La criminalité à Pawtucket n’a pas changé. Traiter les gens comme des prisonniers les fait se comporter comme tels. Les criminels contourneront le système (changements de voiture, points de relais). Ce sont les citoyens respectueux de la loi qui sont traqués. L’argument « on suit des voitures, pas des personnes » est absurde dans un pays où la voiture est indispensable pour se déplacer. Sans soupçon de crime, c’est un filet jeté sur tout le monde — par définition contraire à la Constitution.

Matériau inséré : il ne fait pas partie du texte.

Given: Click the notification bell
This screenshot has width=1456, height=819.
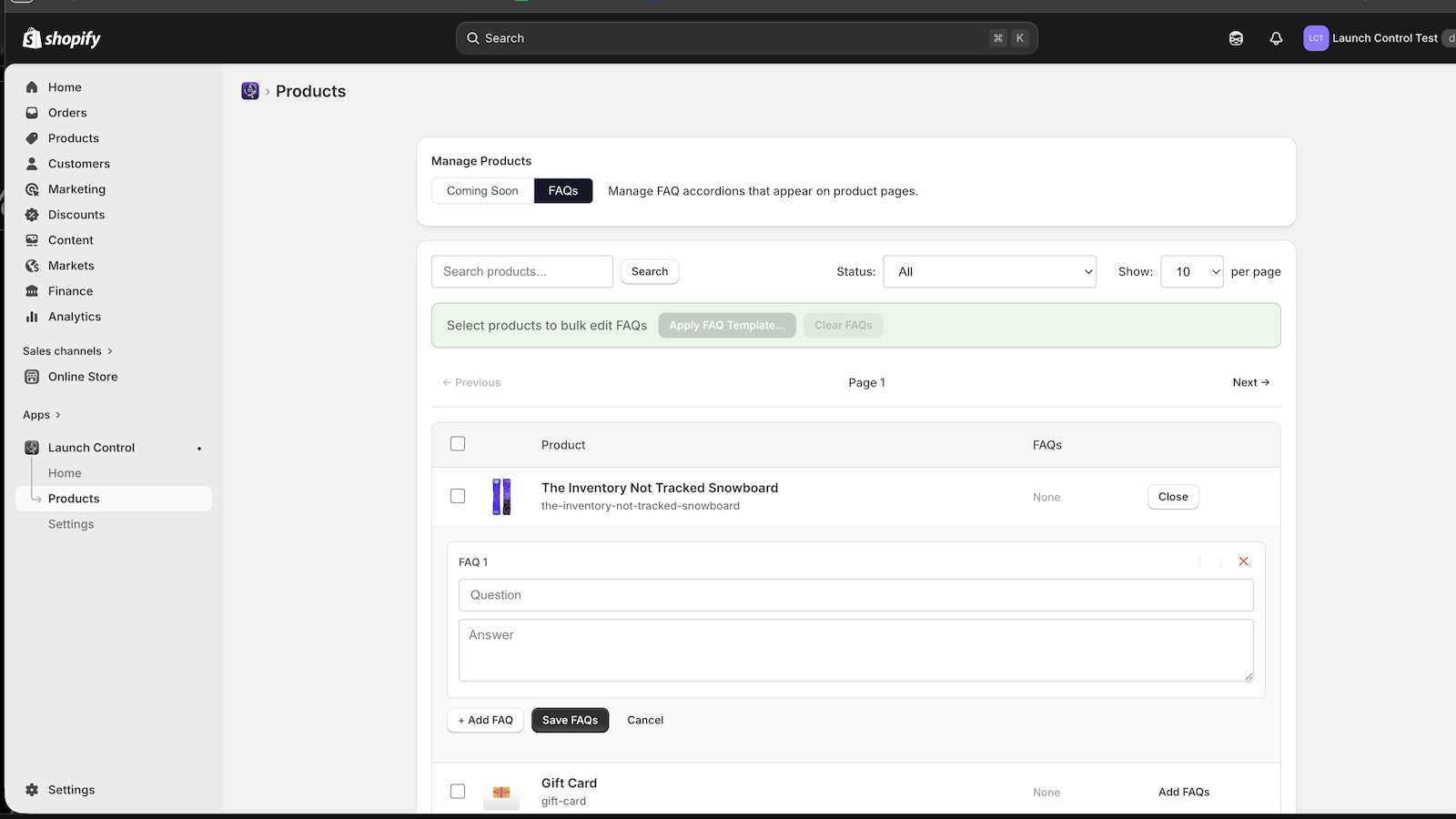Looking at the screenshot, I should (x=1276, y=37).
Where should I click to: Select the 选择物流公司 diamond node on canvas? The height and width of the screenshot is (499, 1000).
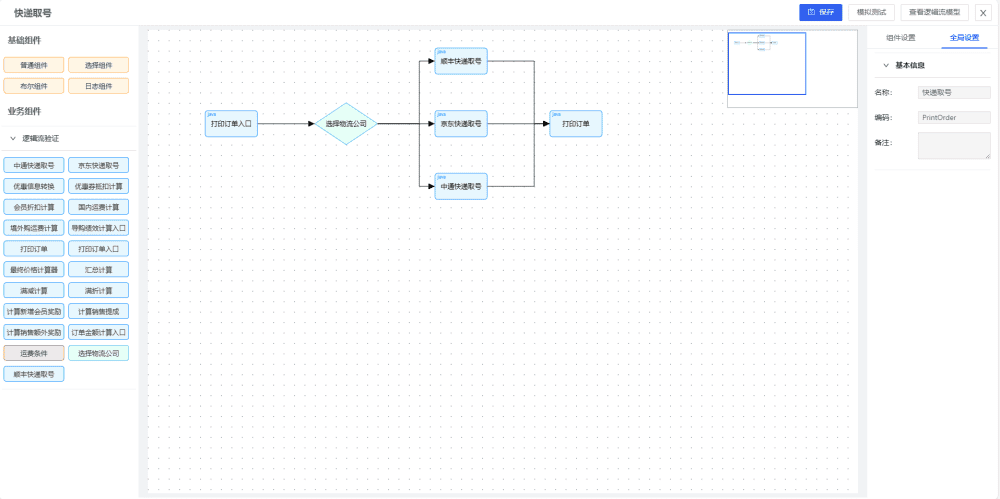click(347, 124)
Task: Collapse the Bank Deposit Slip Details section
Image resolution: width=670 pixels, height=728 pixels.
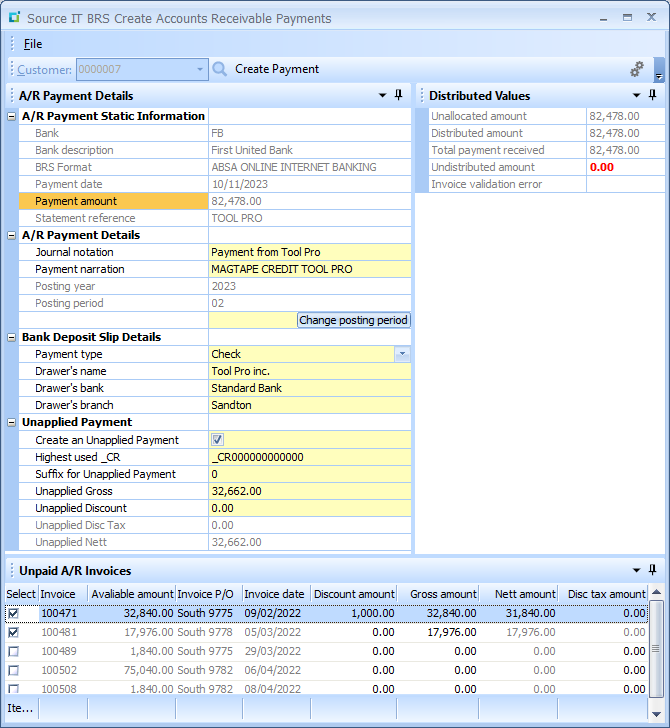Action: coord(12,337)
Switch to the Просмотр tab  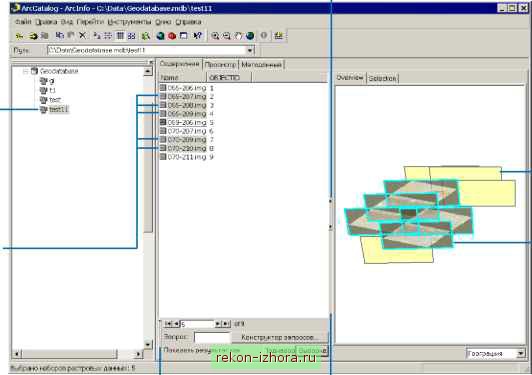pos(221,64)
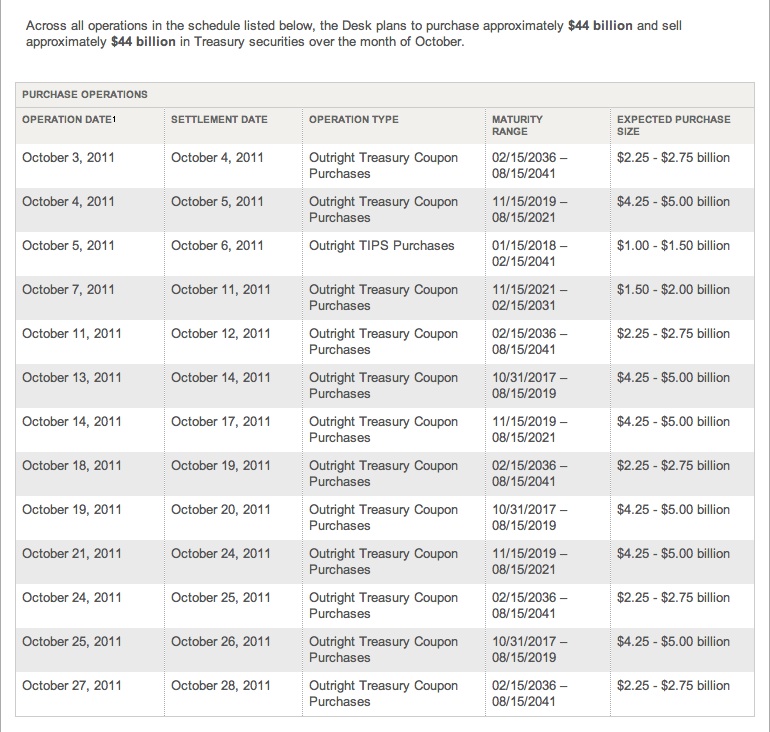Select the Purchase Operations table title
The height and width of the screenshot is (732, 770).
pos(84,95)
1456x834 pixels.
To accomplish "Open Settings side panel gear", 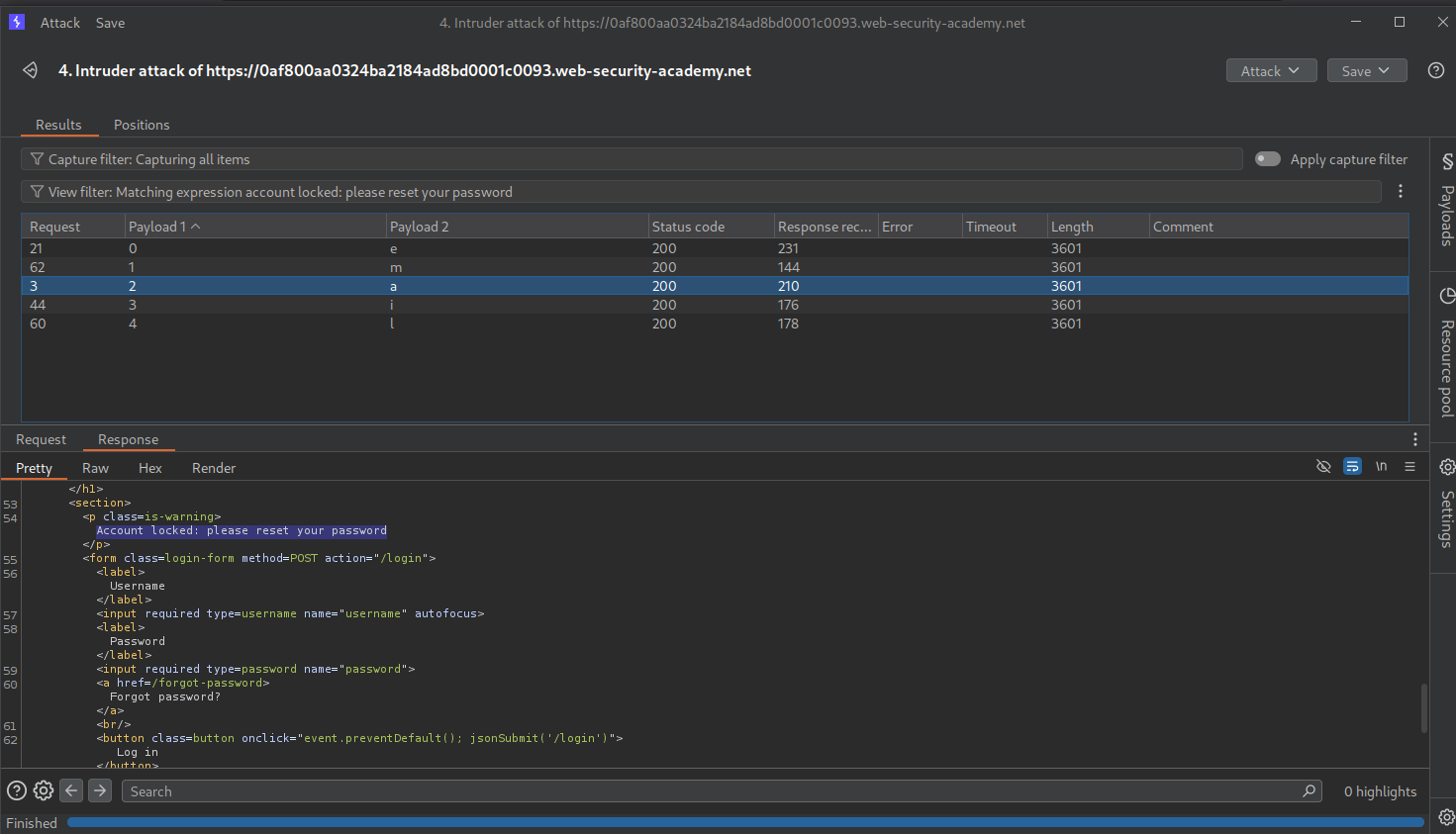I will (1446, 467).
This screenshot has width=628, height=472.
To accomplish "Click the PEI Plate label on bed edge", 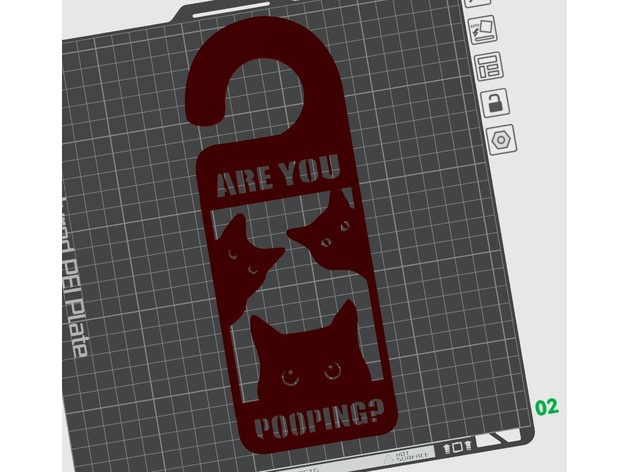I will [x=73, y=290].
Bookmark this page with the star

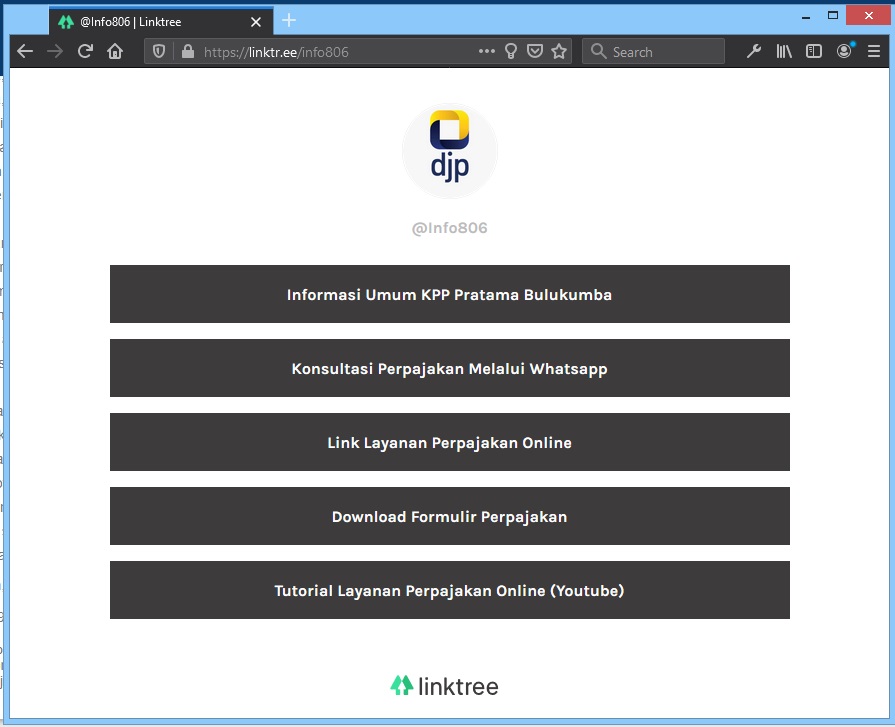[x=559, y=52]
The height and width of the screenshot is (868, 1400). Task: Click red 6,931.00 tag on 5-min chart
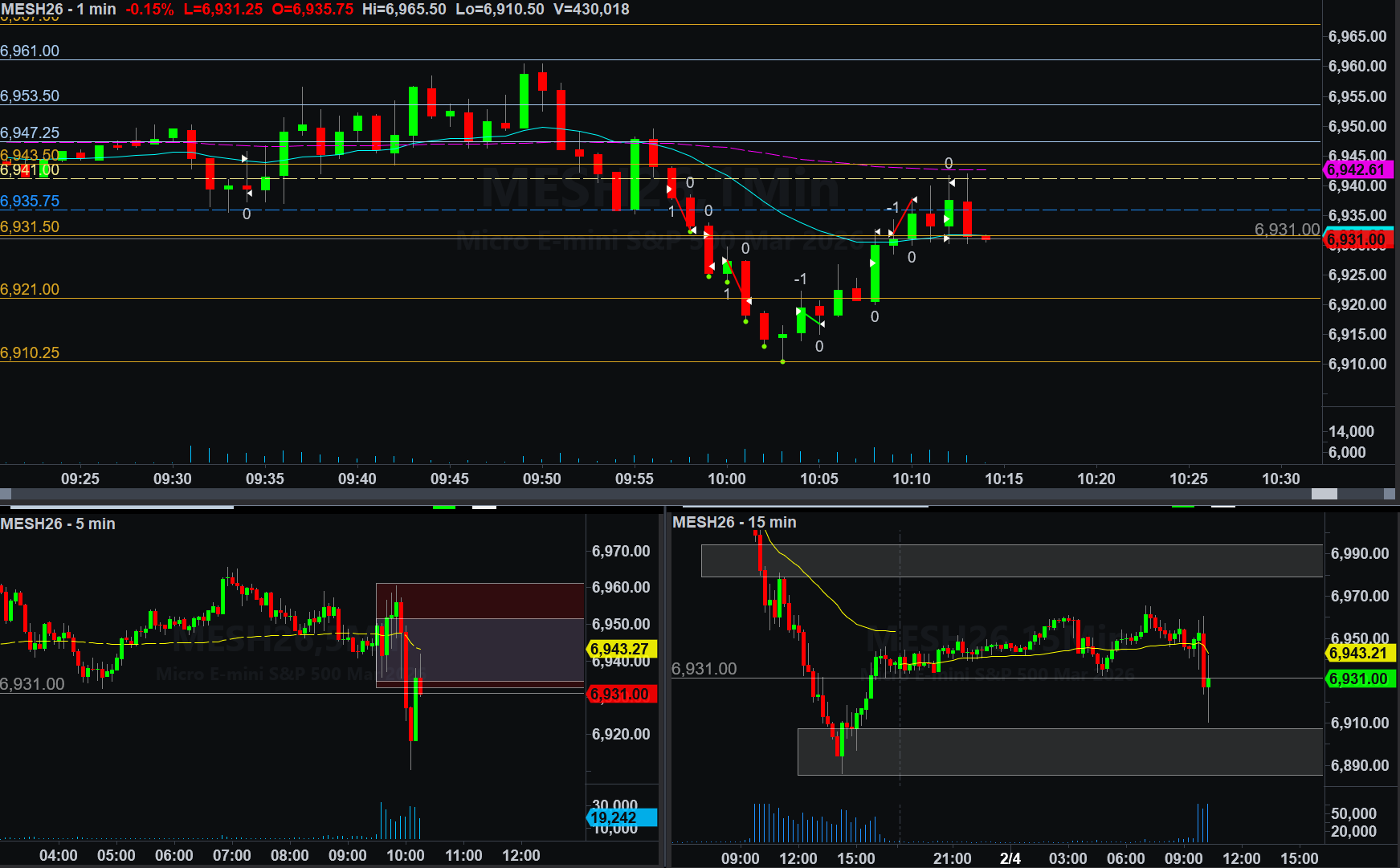(x=620, y=694)
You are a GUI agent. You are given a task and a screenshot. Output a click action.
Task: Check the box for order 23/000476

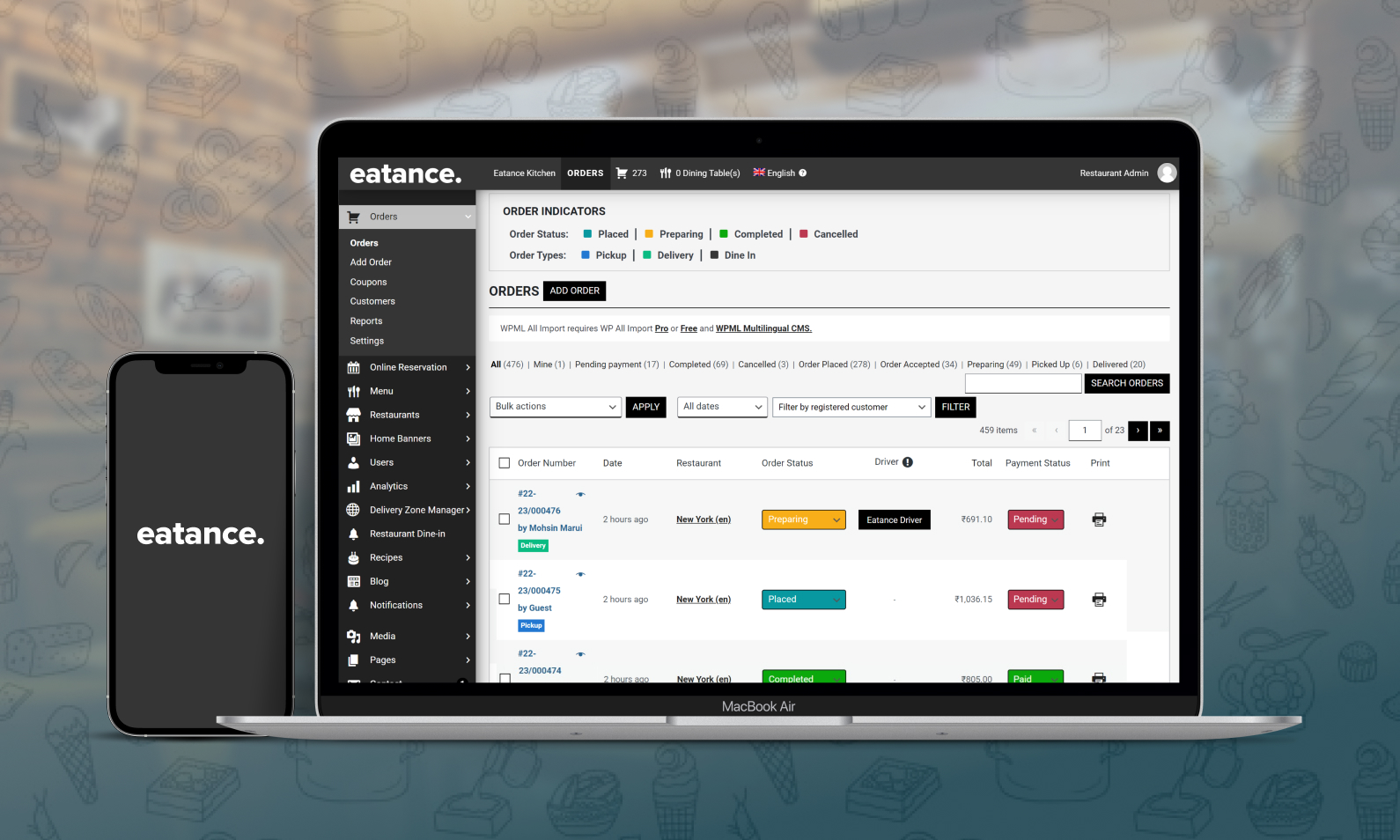tap(505, 519)
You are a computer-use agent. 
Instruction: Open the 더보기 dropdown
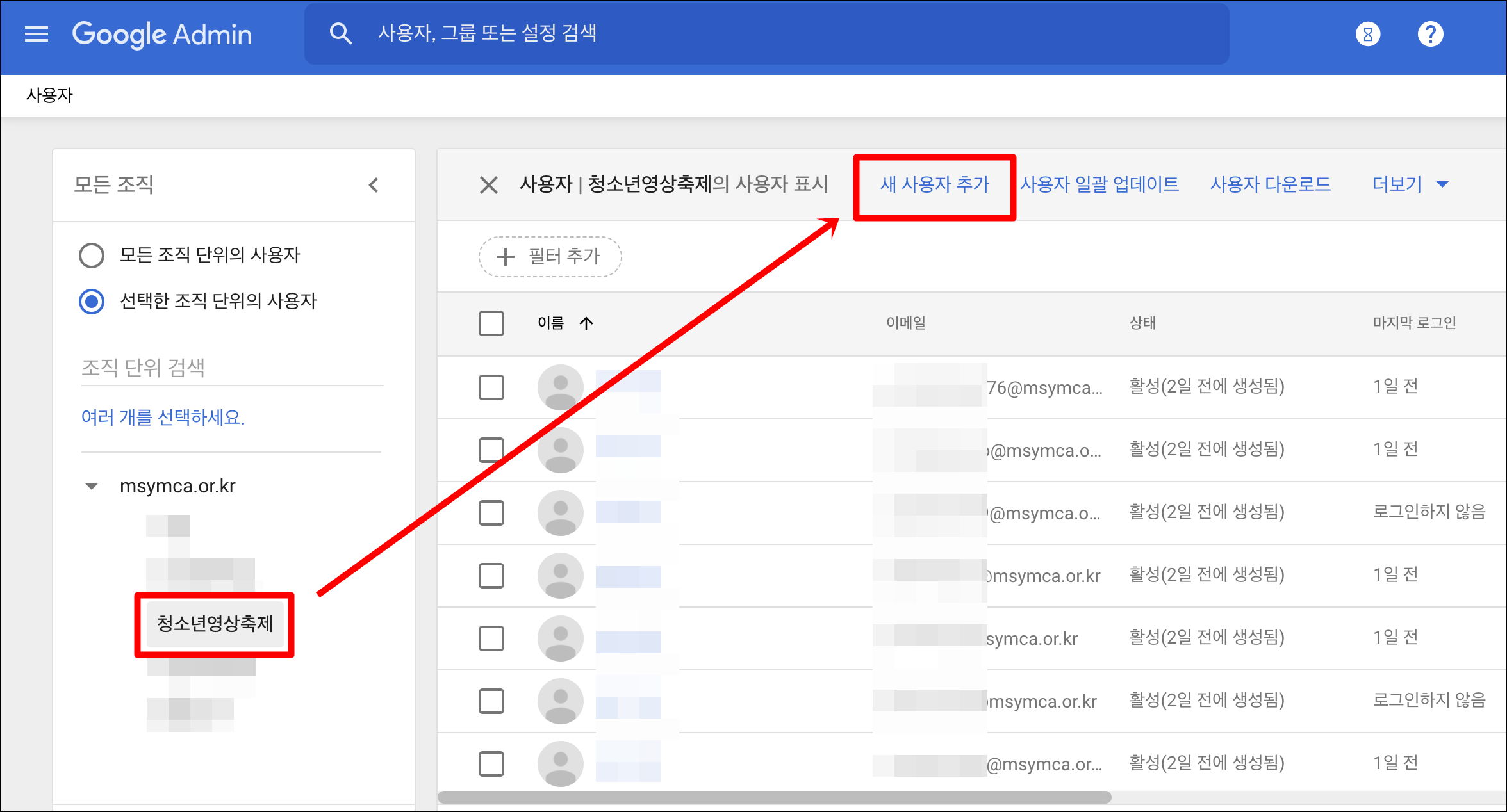click(x=1410, y=185)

La réaction disproportionnée à son égard l’a rendu soupçonneux. Sa femme l’a soutenu. Famille, amis et collègues lui ont tous tenu le même discours : c’est noble, mais tu as deux enfants et des factures ; laisse un autre idiot y mettre sa tête. Devenu père juste avant de parler, il savait qu’un jour il devrait parler d’intégrité à ses fils. S’il fermait les yeux, il ne pourrait plus les regarder. Il a payé le prix. Il s’en sort.
Tucker Carlson le remercie pour ce courage et cette décence, jugés héroïques. Pendant que les caméras sont encore visibles, avant que tout ne devienne aérien et invisible, le débat public reste possible. La question n’est pas de nier l’utilité possible de certaines technologies pour protéger une grand-mère au supermarché. C’est de refuser qu’on efface l’humanité en supprimant la vie privée — ce droit de naissance que nul n’a demandé de confisquer.